::: Given information
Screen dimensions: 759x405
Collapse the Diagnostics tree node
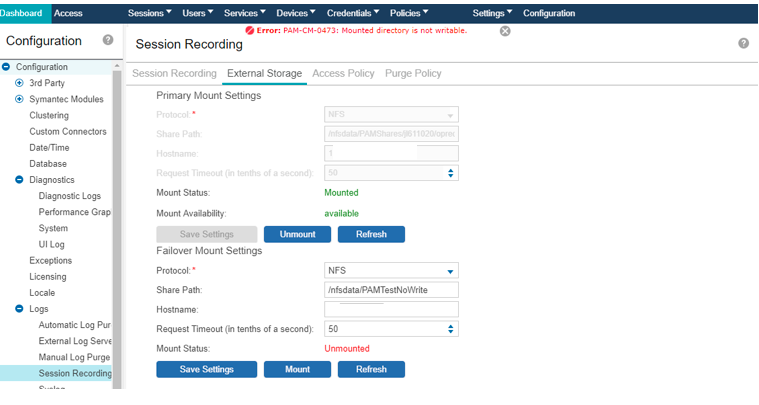(x=19, y=180)
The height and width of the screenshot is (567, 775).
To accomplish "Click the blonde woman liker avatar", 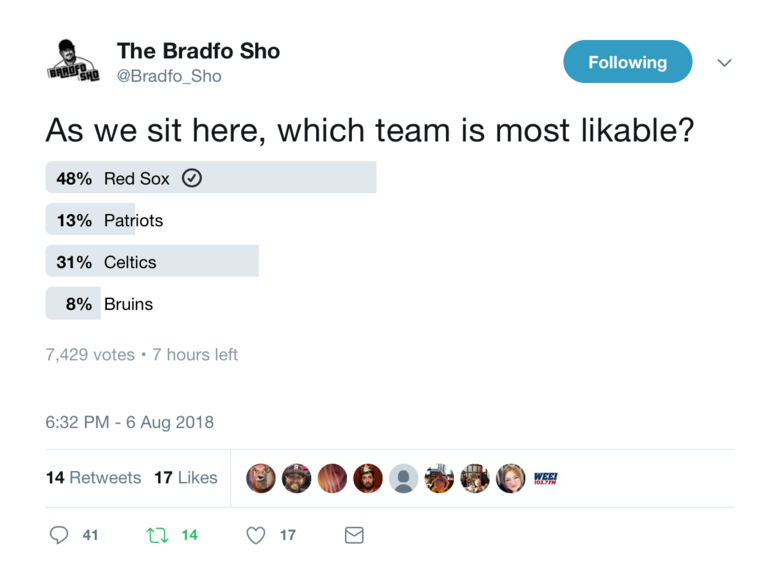I will point(511,478).
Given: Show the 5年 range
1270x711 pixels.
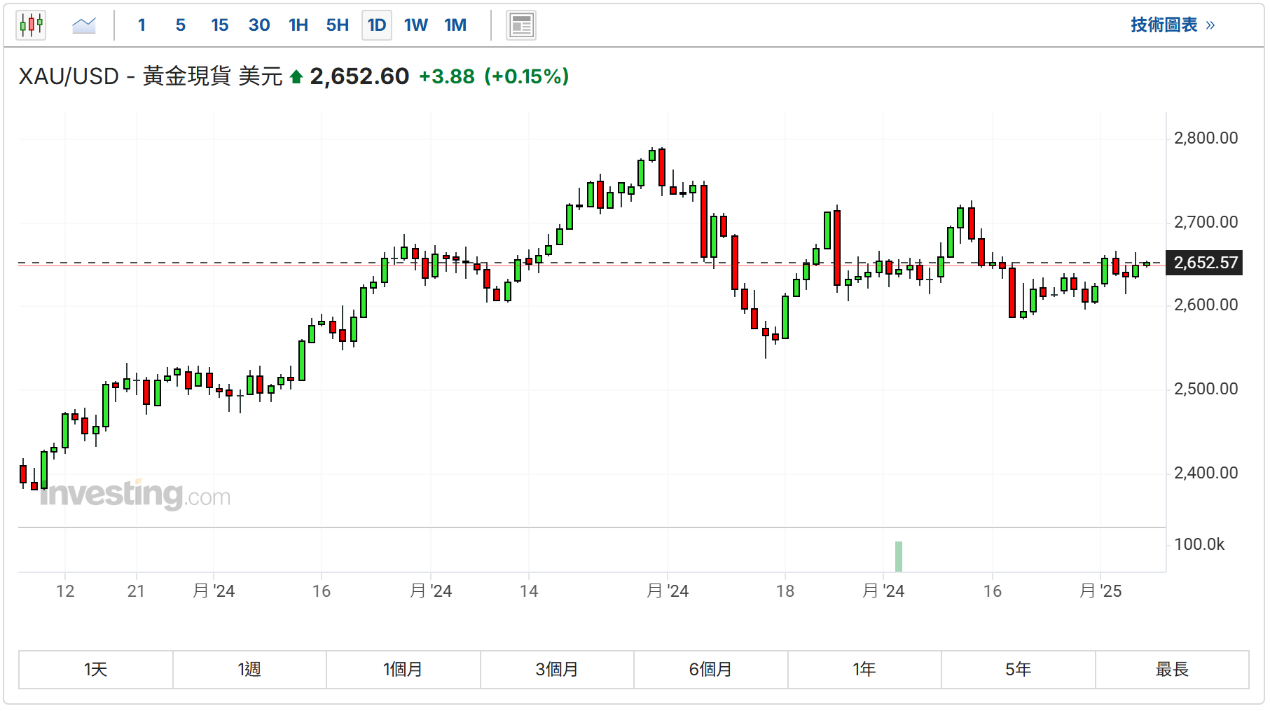Looking at the screenshot, I should tap(1018, 670).
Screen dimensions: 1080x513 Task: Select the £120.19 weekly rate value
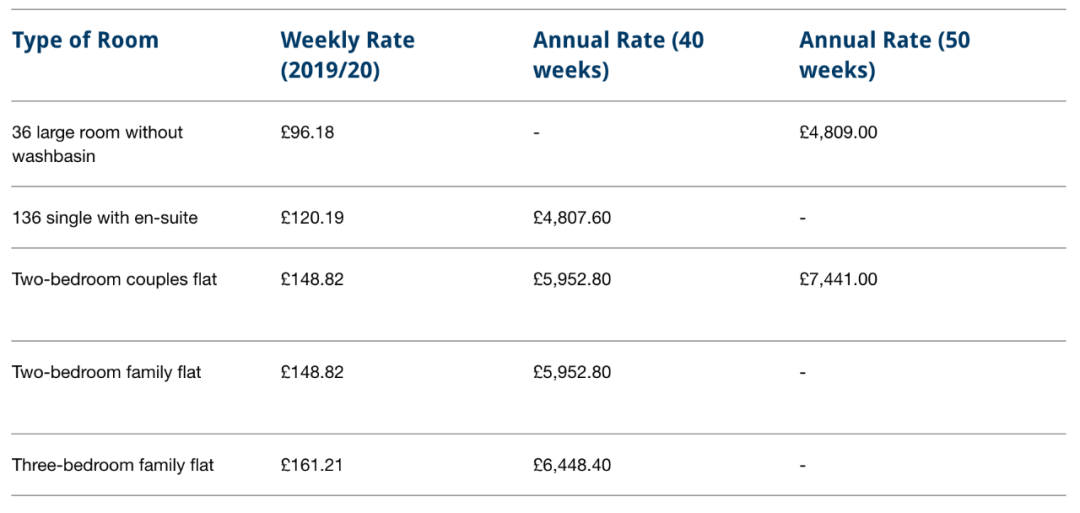tap(312, 218)
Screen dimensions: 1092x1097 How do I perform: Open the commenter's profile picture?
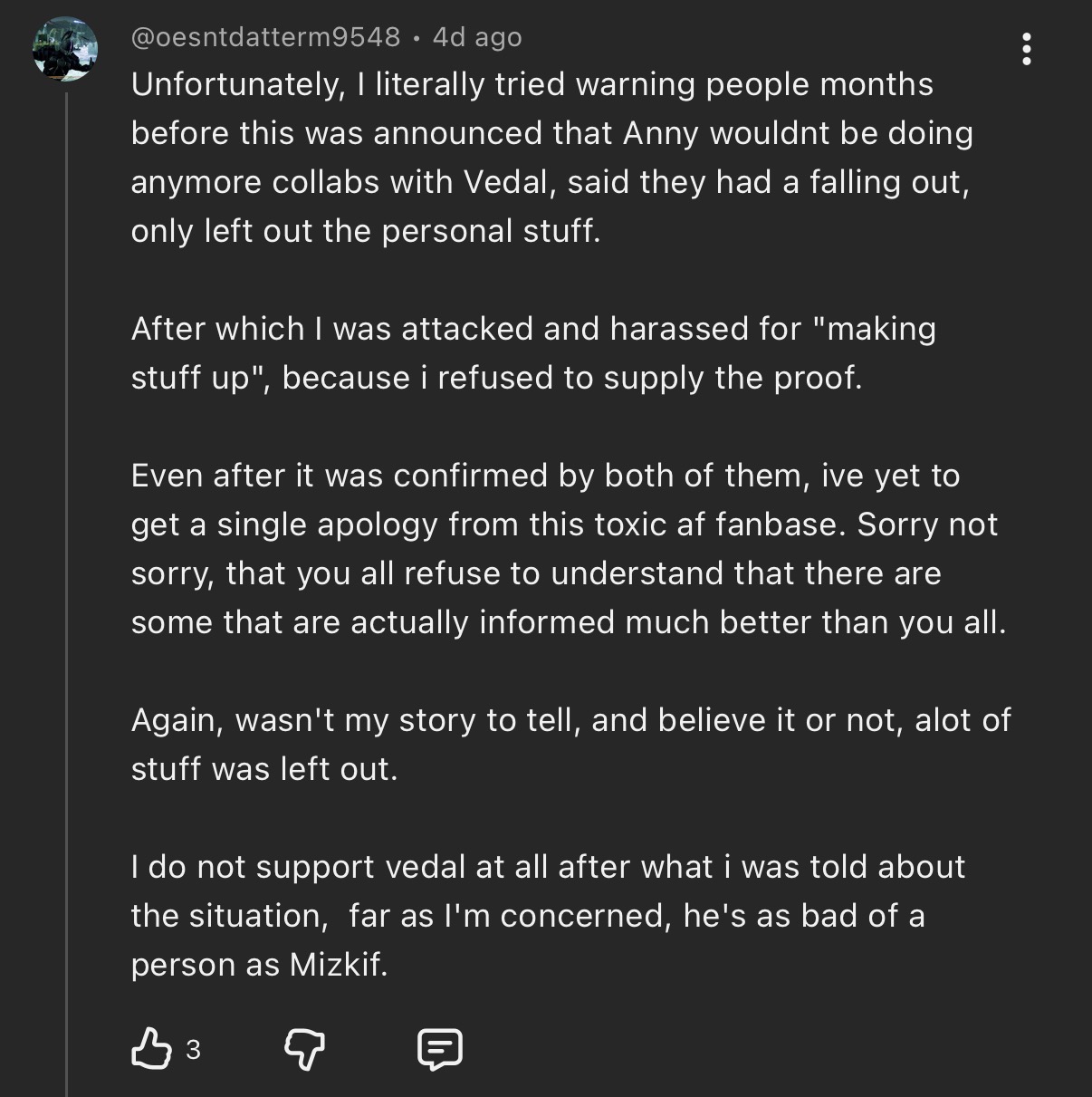[x=65, y=49]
::::::
- **What is required**
Starting at the line that holds "1270x711 pixels." and ending at the last line of the material above, repeat each line exactly, both ends included, and leave the pictures out.

- **Answer to the problem**
1270x711 pixels.
Looking at the screenshot, I should tap(1018, 670).
Screen dimensions: 1080x513 Task: Select the £120.19 weekly rate value
tap(312, 218)
Screen dimensions: 1092x1097 How do I perform: Open the commenter's profile picture?
[x=65, y=49]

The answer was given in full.